### Text section

Dr Elliot said: ‘A survey typically produces an estimate of density and an interval which gives the lower and upper possible true number. Say, for example, a survey estimates 300 lions but gives a lower bound of 100 lions and an upper bound of 500 lions. If the survey is repeated and an estimate of 200 lions is produced, is that telling us that the population has declined by 100 or increased by 100? A good survey, then, will produce an accurate estimate with narrow intervals.’
He added: ‘We estimate there to be 16.85 lions over the age of one year per 100 square kilometres in the Maasai Mara. This is extremely high compared with most places in Africa and reflects the incredibly productive ecosystem that the Maasai Mara is. We estimated the posterior standard deviation to be just 1.3, reflecting the excellent precision of our overall estimate. This survey will lay the foundation for accurate monitoring of the population over time.’
Co-author Dr Arjun Gopalaswamy, from the Indian Statistical Institute and the Department of Zoology at Oxford University, said: ‘Good estimates of big cat abundance can only be obtained when a rigorous field method is combined with a tailor-made statistical method. This study demonstrates the power of such a combined approach.

### Record set
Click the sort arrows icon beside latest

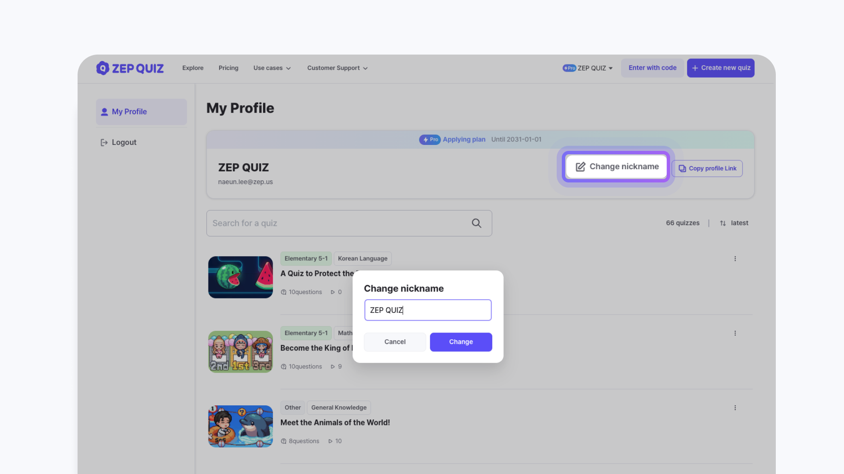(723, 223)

==

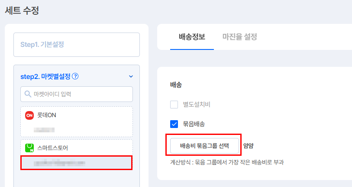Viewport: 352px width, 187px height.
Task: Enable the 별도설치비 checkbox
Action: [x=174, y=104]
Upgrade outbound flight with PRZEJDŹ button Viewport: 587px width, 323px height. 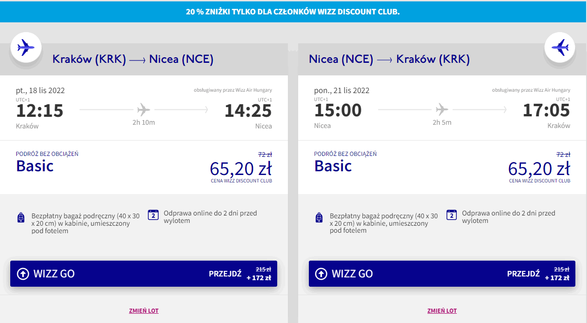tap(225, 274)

--

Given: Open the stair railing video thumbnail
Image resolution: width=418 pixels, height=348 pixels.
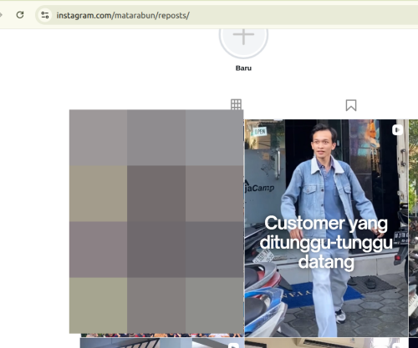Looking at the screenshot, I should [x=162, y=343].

### Written request 1
Please print the rows starting at the line that contains "Given: Open the stair railing video thumbnail" and ending at the line that contains "Looking at the", leaving the pictures out.
### Written request 2
Carry on the passage about estimating lion numbers in the Maasai Mara from the point where it stops.

### Written answer 1
Given: Open the stair railing video thumbnail
Image resolution: width=418 pixels, height=348 pixels.
Looking at the screenshot, I should [x=162, y=343].

### Written answer 2
‘We should not underestimate the vital importance of obtaining accurate and precise estimates of wildlife numbers. When estimates are vague and non-transparent, we may fail to detect the direction of changes. As a result, we may end up supporting the most advertised rather than the most effective conservation strategy.’
He added: ‘Think of it this way: a survey might reveal there are 200 identified lions, but it will tell you nothing about how many were missed and where. Our method crucially corrects for this problem that existed in previous methods by estimating density at a very fine scale so that we can produce a map to show which areas have high or low density. What’s more, because we identify individuals, in time we will be able to estimate vital rates such as survival, additions to the population, and mortality for different demographics. As such, I can see this methodology being immediately applicable to count Asiatic lions in India.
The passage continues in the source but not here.